Image Description: The five stages of AI implementation—organizations hoping to see significant AI ROI create AI KPIs to work against.
This final strategy points to one of the most important aspects of measuring AI ROI: conducting both quantitative and qualitative research. Organizational AI KPIs should be quantitative, but you can supplement that data with qualitative feedback and insight to outline why AI has a positive impact.
Without clear, actionable, and traceable AI KPIs, businesses cannot effectively implement and leverage AI tools. KPIs provide direction and a framework that allow organizations to implement new technology with purpose.
As artificial intelligence continues to dominate every market, from healthcare to finance and beyond, businesses must understand the value of AI KPIs to maximize their ROI from these new integrations. As with Microsoft, IBM, and other leading AI-first enterprises, success lies in effectively planning, strategizing, and future-sight.
Specific ROI figures for generative AI can vary.
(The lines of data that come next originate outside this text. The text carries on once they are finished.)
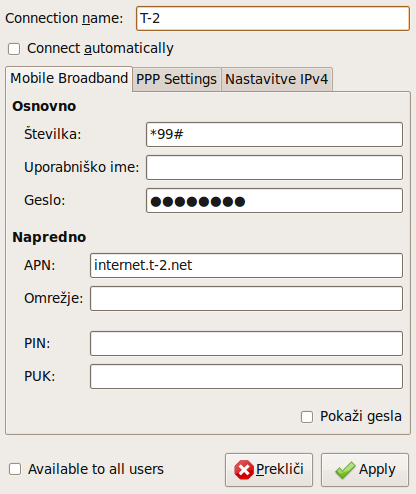Open the Nastavitve IPv4 tab
The image size is (416, 494).
tap(277, 79)
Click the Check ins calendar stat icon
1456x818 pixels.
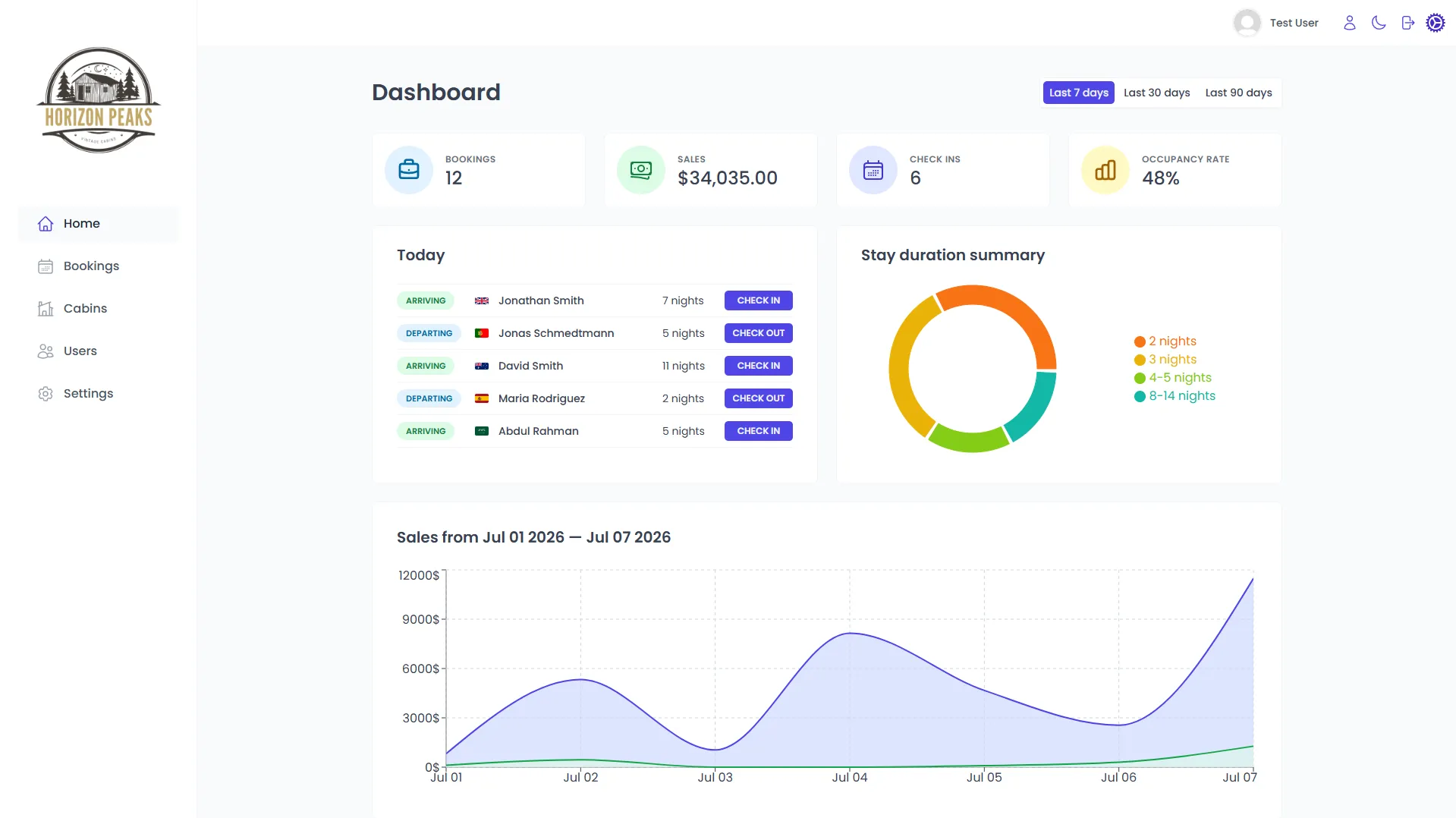point(873,170)
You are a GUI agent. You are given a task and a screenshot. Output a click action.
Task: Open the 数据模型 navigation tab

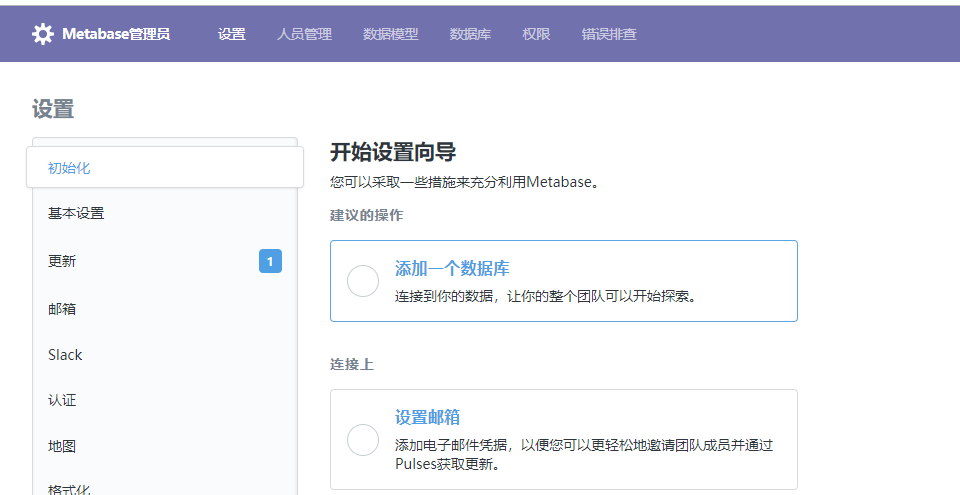click(x=390, y=34)
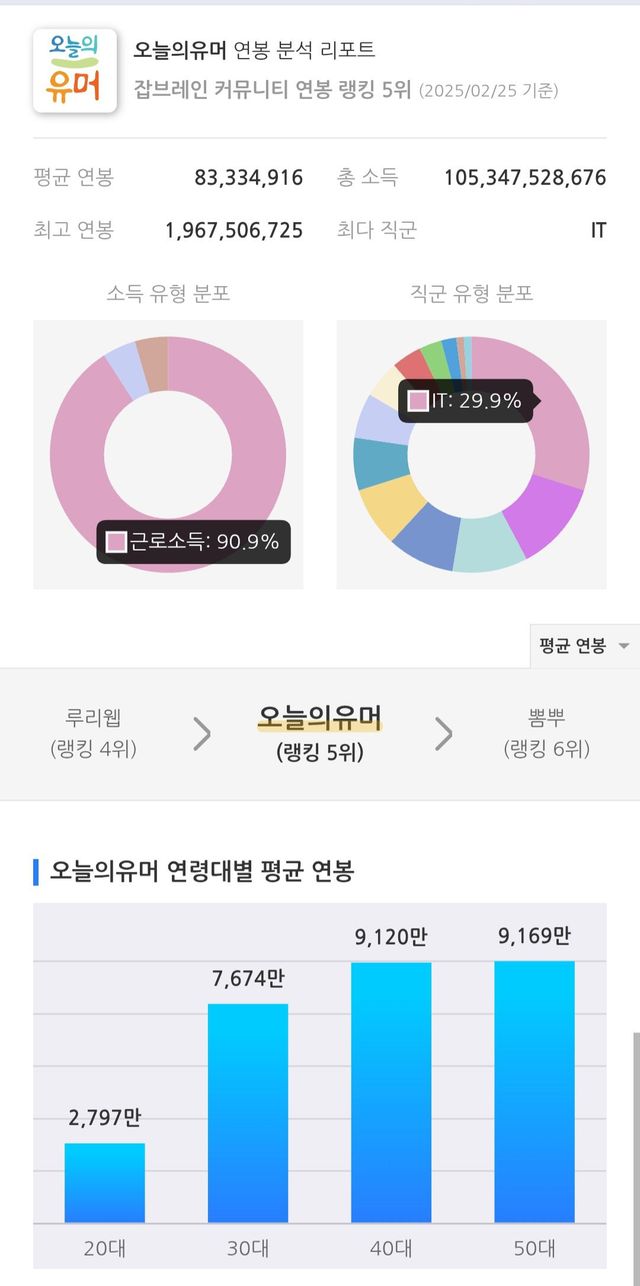640x1286 pixels.
Task: Click the 오늘의유머 연봉 분석 리포트 title
Action: coord(254,50)
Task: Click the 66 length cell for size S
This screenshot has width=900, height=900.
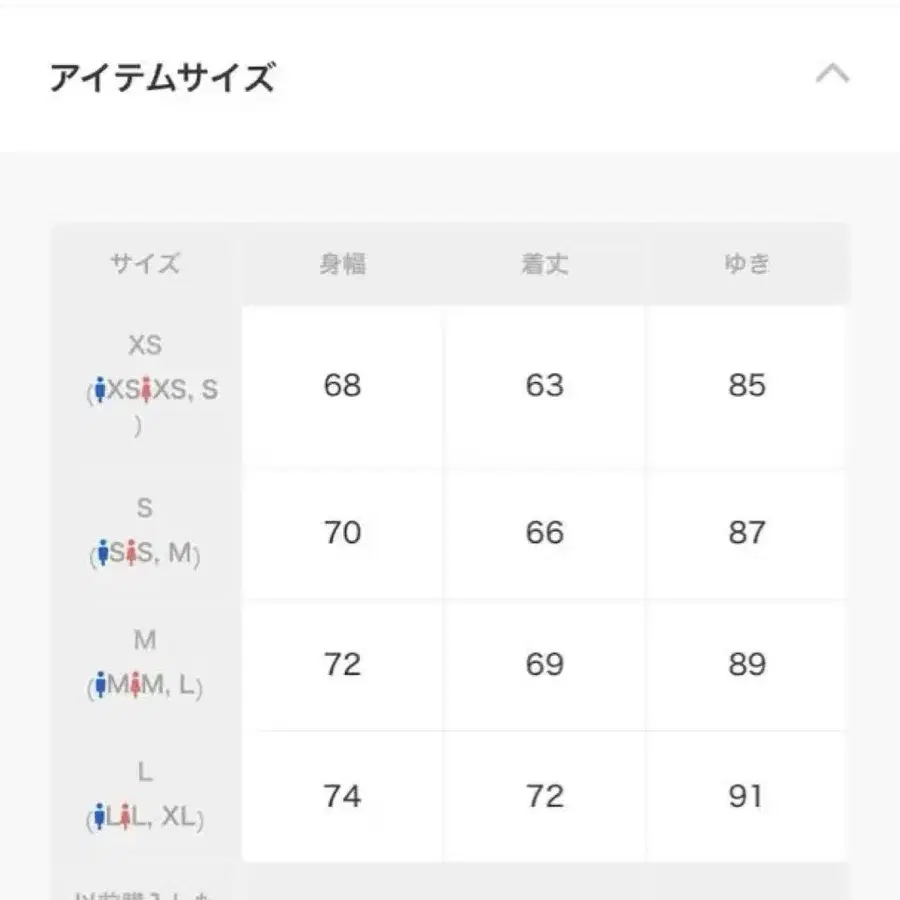Action: coord(544,533)
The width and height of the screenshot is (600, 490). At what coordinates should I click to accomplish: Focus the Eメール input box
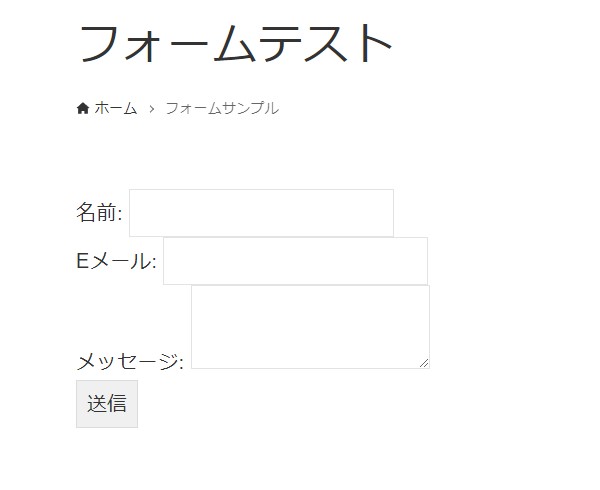point(295,261)
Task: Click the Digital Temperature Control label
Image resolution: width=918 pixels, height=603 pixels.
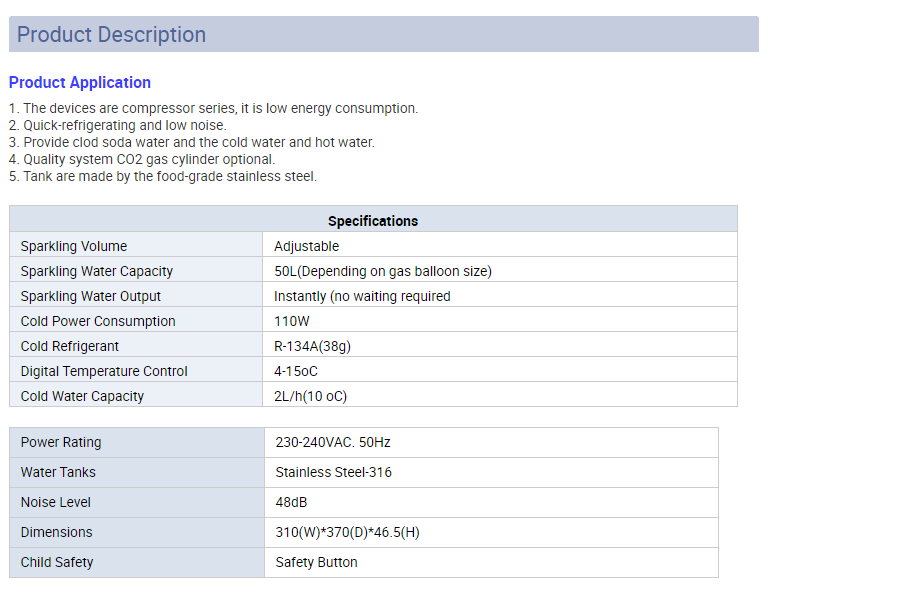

AI implementations, in general, have shown benefits like 10x productivity gains and 80% automation of manual processes. Measuring generative AI ROI involves establishing clear KPIs aligned with business objectives.
Exact profit figures for AI vary widely depending on implementation. AI is projected to generate $4.4 trillion annually across various industries. Actual profits depend on individual business implementations and effective AI ROI measurement strategies.
ROI in AI stands for Return on Investment. It refers to the measurable benefits and value of implementing AI technologies relative to the resources invested. Clear KPIs are crucial for effectively calculating AI ROI.
AI ROI can be substantial, with projections showing $4.4 trillion in annual revenue generation. Some companies have achieved 10x productivity gains and 80% automation of manual processes. Measuring AI ROI accurately requires clear KPIs tailored to specific business objectives.